YOUR ASSIGNMENT: Please give back only the lines below from the one containing "Polityka plików cookie (569, 2346)" to the one containing "support@shops-support.net (308, 2501)", each repeated word for word, both ends included.

--*--

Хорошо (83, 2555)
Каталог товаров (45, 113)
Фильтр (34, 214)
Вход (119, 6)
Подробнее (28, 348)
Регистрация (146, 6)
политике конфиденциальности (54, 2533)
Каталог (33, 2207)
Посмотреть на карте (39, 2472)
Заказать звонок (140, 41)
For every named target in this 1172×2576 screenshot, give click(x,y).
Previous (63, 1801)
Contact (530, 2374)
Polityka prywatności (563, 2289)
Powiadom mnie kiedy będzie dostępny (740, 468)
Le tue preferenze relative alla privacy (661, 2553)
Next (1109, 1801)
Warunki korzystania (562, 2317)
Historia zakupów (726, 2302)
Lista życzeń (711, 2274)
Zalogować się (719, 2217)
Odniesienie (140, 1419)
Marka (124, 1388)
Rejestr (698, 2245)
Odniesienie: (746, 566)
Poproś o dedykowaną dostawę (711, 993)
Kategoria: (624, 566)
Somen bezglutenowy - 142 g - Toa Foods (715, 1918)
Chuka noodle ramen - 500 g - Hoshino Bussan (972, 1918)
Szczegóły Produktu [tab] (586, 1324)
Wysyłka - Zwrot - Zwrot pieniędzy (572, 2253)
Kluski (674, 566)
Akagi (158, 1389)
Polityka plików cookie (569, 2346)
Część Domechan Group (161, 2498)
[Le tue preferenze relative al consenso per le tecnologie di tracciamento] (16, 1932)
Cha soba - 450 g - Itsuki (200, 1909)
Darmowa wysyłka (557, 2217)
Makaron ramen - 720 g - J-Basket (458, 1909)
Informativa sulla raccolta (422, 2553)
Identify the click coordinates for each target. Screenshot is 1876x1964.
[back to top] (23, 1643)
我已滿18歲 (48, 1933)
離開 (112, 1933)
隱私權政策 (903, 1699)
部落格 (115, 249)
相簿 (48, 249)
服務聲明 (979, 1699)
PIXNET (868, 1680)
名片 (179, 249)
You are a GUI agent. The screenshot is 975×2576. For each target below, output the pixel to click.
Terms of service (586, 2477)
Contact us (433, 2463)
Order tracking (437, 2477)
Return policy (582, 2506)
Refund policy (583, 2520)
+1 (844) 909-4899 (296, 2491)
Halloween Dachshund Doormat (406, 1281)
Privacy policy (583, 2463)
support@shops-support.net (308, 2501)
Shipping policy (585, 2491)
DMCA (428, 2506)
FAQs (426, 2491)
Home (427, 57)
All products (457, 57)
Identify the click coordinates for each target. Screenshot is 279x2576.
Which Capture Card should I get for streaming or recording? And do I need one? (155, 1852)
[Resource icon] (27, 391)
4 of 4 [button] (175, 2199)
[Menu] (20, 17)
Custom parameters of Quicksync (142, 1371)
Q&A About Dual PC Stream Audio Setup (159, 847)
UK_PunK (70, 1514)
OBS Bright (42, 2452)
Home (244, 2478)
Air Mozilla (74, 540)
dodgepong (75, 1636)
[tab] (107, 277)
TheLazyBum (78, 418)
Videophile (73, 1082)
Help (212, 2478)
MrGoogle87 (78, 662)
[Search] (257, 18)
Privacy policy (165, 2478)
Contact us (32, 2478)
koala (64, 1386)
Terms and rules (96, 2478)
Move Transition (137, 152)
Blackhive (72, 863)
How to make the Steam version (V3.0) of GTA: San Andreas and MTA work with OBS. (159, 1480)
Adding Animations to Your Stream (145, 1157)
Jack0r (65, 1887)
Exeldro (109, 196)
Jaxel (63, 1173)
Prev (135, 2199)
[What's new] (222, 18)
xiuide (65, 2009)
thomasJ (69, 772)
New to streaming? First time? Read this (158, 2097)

--*--

YOUR SOLUTION:
Polityka plików cookie (569, 2346)
Część Domechan Group (161, 2498)
[Le tue preferenze relative al consenso per le tecnologie di tracciamento] (16, 1932)
Cha soba - 450 g - Itsuki (200, 1909)
Darmowa wysyłka (557, 2217)
Makaron ramen - 720 g - J-Basket (458, 1909)
Informativa sulla raccolta (422, 2553)
Identify the click coordinates for each target. Screenshot is 1876x1964.
[back to top] (23, 1643)
我已滿18歲 (48, 1933)
離開 (112, 1933)
隱私權政策 (903, 1699)
部落格 (115, 249)
相簿 (48, 249)
服務聲明 (979, 1699)
PIXNET (868, 1680)
名片 (179, 249)
You are a GUI agent. The screenshot is 975×2576. For each target below, output the pixel to click.
Terms of service (586, 2477)
Contact us (433, 2463)
Order tracking (437, 2477)
Return policy (582, 2506)
Refund policy (583, 2520)
+1 (844) 909-4899 (296, 2491)
Halloween Dachshund Doormat (406, 1281)
Privacy policy (583, 2463)
support@shops-support.net (308, 2501)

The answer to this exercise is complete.